Transcriptome and long noncoding RNA sequencing of three extracellular vesicle subtypes released from the human colon cancer LIM1863 cell line

Abstract

Previously we reported that LIM1863 colorectal cancer (CRC) cells secrete three distinct extracellular vesicle subtypes - two subpopulations of exosomes (apical EpCAM-Exos and basolateral A33-Exos) and shed microvesicles (sMVs) - with distinct protein and miRNA signatures. Here, we extend our omics approach to understand the fundamental role of LIM1863-derived EVs by performing a comprehensive analysis of their mRNAs and long non-coding RNAs (lncRNAs) using RNA-Seq. We show that 2,389 mRNAs, 317 pseudogene transcripts, 1,028 lncRNAs and 206 short non-coding RNAs selectively distributed to (i.e., are enriched in) LIM1863 EVs, relative to the parent cell. An Ensembl/UniProtKB analysis revealed 1,937 mRNAs encode canonical proteins, 348 isoforms (including splice-variant proteins), and 119 'missing proteins' (i.e., annotated in Ensembl but not UniProtKB). Further dissection of our protein/RNA data revealed that 6/151 observed RNA binding proteins have the potential to interact with ~75% of EV-enriched RNAs. Intriguingly, the co-existence of U1 and U2 ribonucleoproteins and their cognate snRNAs in LIM1863 EVs suggests a possible association of CRC EVs with recipient cell splicing events. Our data reveal several potential lncRNA CRC biomarkers and novel splicing/fusion genes that, collectively, will advance our understanding of EV biology in CRC and accelerate the development of EV-based diagnostics and therapeutics.
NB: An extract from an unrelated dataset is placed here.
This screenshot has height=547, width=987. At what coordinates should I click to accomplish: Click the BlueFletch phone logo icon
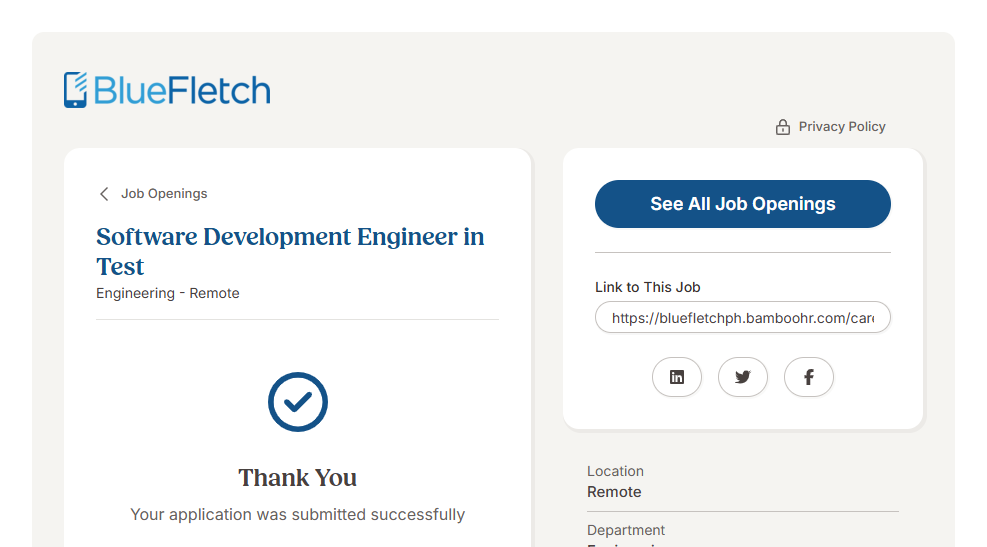point(76,90)
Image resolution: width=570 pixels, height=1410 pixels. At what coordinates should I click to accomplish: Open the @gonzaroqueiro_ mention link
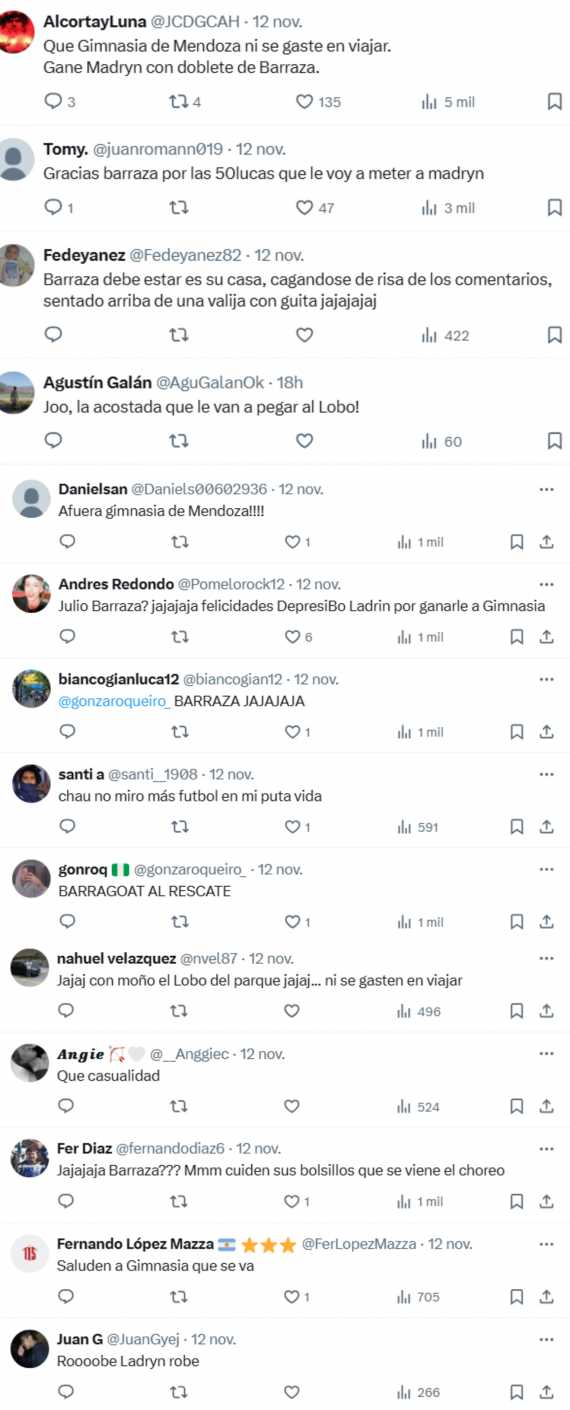click(114, 701)
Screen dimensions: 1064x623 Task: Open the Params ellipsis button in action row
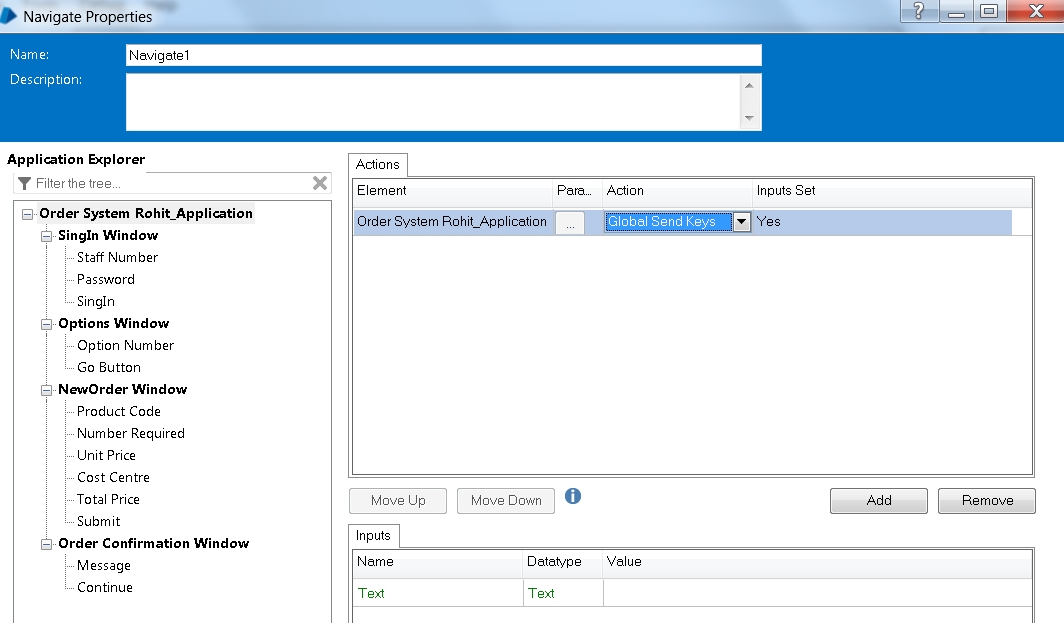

Figure 1. Gene expression profiling and number of RNA transcripts that preferentially distribute to extracellular vesicle subtypes released from colorectal cancer cell line LIM1863.

(A) TopHat2 and Cufflinks2 identified a total of 50,101 RNA transcripts (>1 FPKM) in LIM1863 cells and released EVs. Using the statistical criteria Log₂FC > 1, p-value < 0.05 and probability >0.7, a total of 3,940 RNA transcripts are enriched in EV subtypes (sMVs, A33-Exos, EpCAM-Exos) compared to CL. These transcripts are further annotated into four RNA classes: protein coding, pseudogene, short noncoding and long noncoding. (B) qRT-PCR validation of 7 RNA transcripts. (C) Number of short noncoding, long noncoding, pseudogene and protein coding RNA transcripts enriched in sMVs, A33-Exos and EpCAM-Exos. (D) Venn diagrams of protein coding, pseudogene, long noncoding and short noncoding RNA transcripts significantly enriched in sMVs, A33-Exos and EpCAM-Exos.

Figure 2. Annotation of EV-enriched protein coding RNA transcripts using UniProt and GO databases.

(A) Canonical transcripts. (B) Isoform transcripts. (C) Missing protein transcripts (i.e., protein annotations seen in Ensembl but not UniProtKB). Ensembl/GENCODE analysis further categorized EV-enriched mRNAs (relative to CL) into protein coding (left), and those predicted to be targets of nonsense-mediated decay (middle) and non-stop decay (right). DAVID Bioinformatics Resource was used to annotate biological process GO for EV-enriched transcripts common to all EV subtypes and mRNAs encoding (D) canonical and (E) isoform proteins selectively distributed into EV subtypes.

Figure 3. Noncoding RNA transcripts and RNA binding proteins enriched in LIM1863 cell-derived EVs.

(A) Distribution of the expression levels of EV-enriched pseudogene transcripts. (B) Venn diagram of EV-enriched short noncoding RNAs. (C) Venn diagram of RNA binding proteins identified in LIM1863 cell-derived EVs.

Figure 4. U1 and U2 complex related proteins and snRNAs identified in this study.

(A) X-ray structure (left) (reproduced under a CC-BY license agreement (https://creativecommons.org/licences/by/4.0/)) of U1 snRNP complex revealed Sm proteins (marked with red solid five-pointed stars), U1 snRNPs (marked with red solid five-pointed stars) from MS/MS data and U1 snRNAs (marked with hollow five-pointed star) from this study may form pre-complexes in EVs. Significant peptide spectra mapping to these proteins and normalized gene expression for U1 snRNA (RNU1-1) the table (right panel). (B) In U2 snRNP complex, and peptide spectra for proteins such as Sm, splicing factors and U2 snRNA (shown in the table in the right panel). *Major U1 snRNA transcript. †Major U2 snRNA transcript, also referred to RNU2 snRNA.